4.4. Statistical Analysis

The Shapiro–Wilk test was applied to all continuous data, which were mostly found to have non-normal distributions. Depending on the number of categories, the Mann–Whitney U-test or the Kruskal–Wallis H-test were applied to compare the expression levels of target genes between PTC variants and tumor sizes; in BRAF^V600E mutated vs. BRAF wild type (BRAF^wt) PTCs; in metastatic (N1) vs. non-metastatic (N0) PTCs; and in PTCs vs. ATCs. Bivariate correlations between mRNAs and between mRNAs and patient age or tumor differentiation score (TDS) were evaluated using the Kendall’s tau-b test. The TDS, provided by the TCGA-THCA dataset, was calculated by evaluating the mRNA expression level of sixteen genes involved in thyroid function, i.e., DIO1, DIO2, DUOX1, DUOX2, FOXE1, GLIS3, NKX2-1, PAX8, SLC26A4, SLC5A5, SLC5A8, TG, THRA, THRB, TPO and TSHR [7]. The strength of correlation was interpreted considering the following ranges of the correlation coefficient (r): 0 < r < 0.19, very weak; 0.20 < r < 0.39, weak; 0.40 < r < 0.59, moderate; 0.60 < r < 0.79, strong; 0.80 < r < 1.00, very strong.

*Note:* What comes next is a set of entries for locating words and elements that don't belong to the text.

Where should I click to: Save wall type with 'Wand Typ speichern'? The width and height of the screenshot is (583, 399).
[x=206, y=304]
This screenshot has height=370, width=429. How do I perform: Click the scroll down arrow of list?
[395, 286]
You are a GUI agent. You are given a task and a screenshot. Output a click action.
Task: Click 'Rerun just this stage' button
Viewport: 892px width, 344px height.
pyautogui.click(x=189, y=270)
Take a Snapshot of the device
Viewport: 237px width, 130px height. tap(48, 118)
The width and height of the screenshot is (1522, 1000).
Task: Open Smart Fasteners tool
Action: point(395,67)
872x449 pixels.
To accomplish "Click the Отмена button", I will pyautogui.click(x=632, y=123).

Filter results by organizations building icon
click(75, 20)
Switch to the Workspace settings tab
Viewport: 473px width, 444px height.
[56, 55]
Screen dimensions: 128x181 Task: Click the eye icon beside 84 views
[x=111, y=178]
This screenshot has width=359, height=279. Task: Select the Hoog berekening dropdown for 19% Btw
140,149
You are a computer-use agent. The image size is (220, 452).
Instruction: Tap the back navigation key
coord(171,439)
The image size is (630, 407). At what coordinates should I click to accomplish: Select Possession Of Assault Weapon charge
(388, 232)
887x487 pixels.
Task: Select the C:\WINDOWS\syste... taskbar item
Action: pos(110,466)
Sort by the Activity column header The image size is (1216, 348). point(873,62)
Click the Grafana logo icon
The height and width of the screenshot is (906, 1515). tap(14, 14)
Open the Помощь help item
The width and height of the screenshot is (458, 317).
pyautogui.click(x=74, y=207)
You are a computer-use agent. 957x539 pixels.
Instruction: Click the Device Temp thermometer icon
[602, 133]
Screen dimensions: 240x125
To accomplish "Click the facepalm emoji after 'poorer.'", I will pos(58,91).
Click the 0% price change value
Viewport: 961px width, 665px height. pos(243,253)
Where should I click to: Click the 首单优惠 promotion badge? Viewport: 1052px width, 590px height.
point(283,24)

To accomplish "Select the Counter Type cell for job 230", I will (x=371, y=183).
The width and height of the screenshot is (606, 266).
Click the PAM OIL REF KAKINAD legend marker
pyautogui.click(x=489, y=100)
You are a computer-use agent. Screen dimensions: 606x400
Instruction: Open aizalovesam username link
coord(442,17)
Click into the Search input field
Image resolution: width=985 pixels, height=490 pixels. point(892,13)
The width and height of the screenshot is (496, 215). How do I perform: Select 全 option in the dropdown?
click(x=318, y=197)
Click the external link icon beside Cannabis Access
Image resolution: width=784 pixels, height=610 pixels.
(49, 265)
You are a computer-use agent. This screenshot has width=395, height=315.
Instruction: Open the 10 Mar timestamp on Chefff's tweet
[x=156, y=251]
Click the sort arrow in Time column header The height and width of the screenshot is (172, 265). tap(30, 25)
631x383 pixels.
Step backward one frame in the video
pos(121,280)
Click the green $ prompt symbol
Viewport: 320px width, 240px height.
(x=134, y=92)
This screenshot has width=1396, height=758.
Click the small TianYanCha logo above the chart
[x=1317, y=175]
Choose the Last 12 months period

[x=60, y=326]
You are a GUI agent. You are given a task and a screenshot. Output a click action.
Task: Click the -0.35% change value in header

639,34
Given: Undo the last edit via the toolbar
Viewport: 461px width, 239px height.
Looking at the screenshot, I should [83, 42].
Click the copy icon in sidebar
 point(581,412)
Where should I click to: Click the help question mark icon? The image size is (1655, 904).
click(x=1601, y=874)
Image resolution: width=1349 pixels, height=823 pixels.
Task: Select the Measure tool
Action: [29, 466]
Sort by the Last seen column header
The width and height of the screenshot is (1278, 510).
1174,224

Finally, Cox regression was performed to quantify the hazard ratio (HR) of several explanatory variables, both continuous and categorical. All covariates were included in the analysis after assessment of the proportional hazard assumption and the absence of multi-collinearity. Statistics were carried out with the SPSS software version 27 (IBM, Armonk, NY, USA), and results were considered significantly different if p values were <0.05.